Journal of Neurology & Neurophysiology

ISSN - 2155-9562

A molecular geometry imaging platform enabling life saving measures in ALS

13th World Conference on Neurology and Neuromuscular Disorders

October 01-02, 2018 | Frankfurt, Germany

Walter Schubert

International Human Toponome Project, Toposnomos Ltd, Germany

Keynote: J Neurol Neurophysiol

Abstract :

This presentation deals with a molecular geometry imaging platform capable of mapping the spatial protein-colocalization and anti-colocalization code of large molecular systems at a time. The platform called molecular unlimited systems imaging cycler (MUSIC) robotics was applied to amyotrophic lateral sclerosis (ALS). The detection of ALS specific cells with a corresponding multi molecular geometry in the blood led to therapeutic depletion of these cells and to recovery of the treated patient, obviously because this therapy interferes with pathogenic invasion of these cells into the central nervous system, where they axotomize motor axons. Large scale geometry MUSIC robotics imaging of up to 4.5x10481 power of combinatorial molecular resolution is key to detect these cells and to control depletion therapy for clinical success. These data and new possibilities may argue for clinical application and for a systematic research in the field of molecular geometry of diseases to discover new mathematically defined insight.
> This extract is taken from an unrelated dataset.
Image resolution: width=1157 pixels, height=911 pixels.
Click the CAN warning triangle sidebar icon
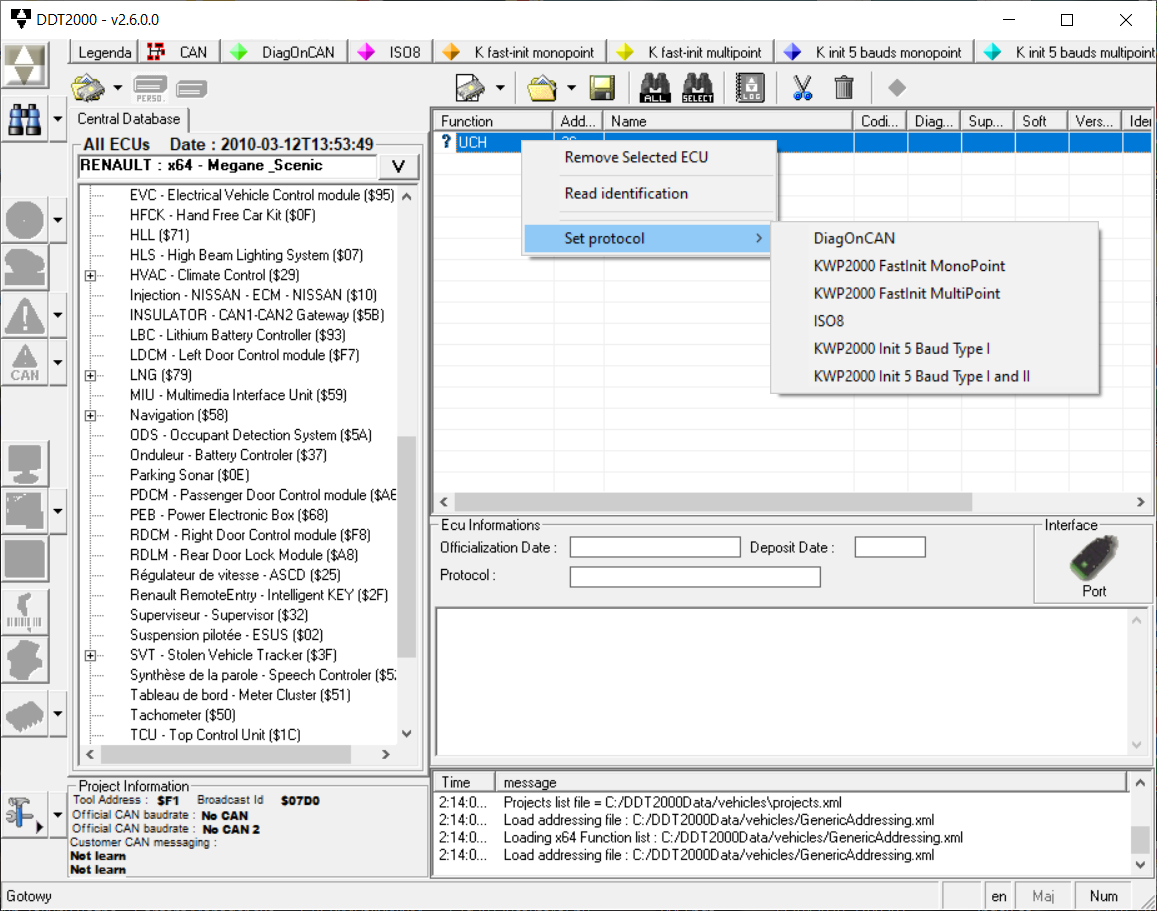coord(24,361)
Recent Publications 1. Schubert W (2018) A platform for parameter unlimited molecular geometry imaging obviously enabling life saving measures in ALS. Advances in Pure Mathematics 8(3):329-334. 2. Schubert W, Bonnekoh B, Pommer AJ, Philipsen L, Boeckelmann R, Malykh Y Gollnick H, Friedenberger M, Bode M and Dress AW (2006) Analyzing proteome topology and function by automated multidimensional fluorescence microscopy. Nature Biotechnology 24(10):1270-1278.

Biography :

Walter Schubert is the Director of the International Human Toponome Project, Munich, Germany. Based on observations on the island of KOS, Greece, in 1987, he formulated the sun light hypothesis and derived MUSIC robotics for simultaneous imaging of millions of molecular signals in one and the same sample, e.g. in diseased tissues of ALS: the imaging cycler technology applying millions of quasi channels. He is Emeritus Professor for Toponomics of the International Faculty, CAS-MPI partner Institute for Computational Biology, Shanghai, China. He has received many national and international awards and honors. He has 150 publications, and holds over 80 technology and therapy patents.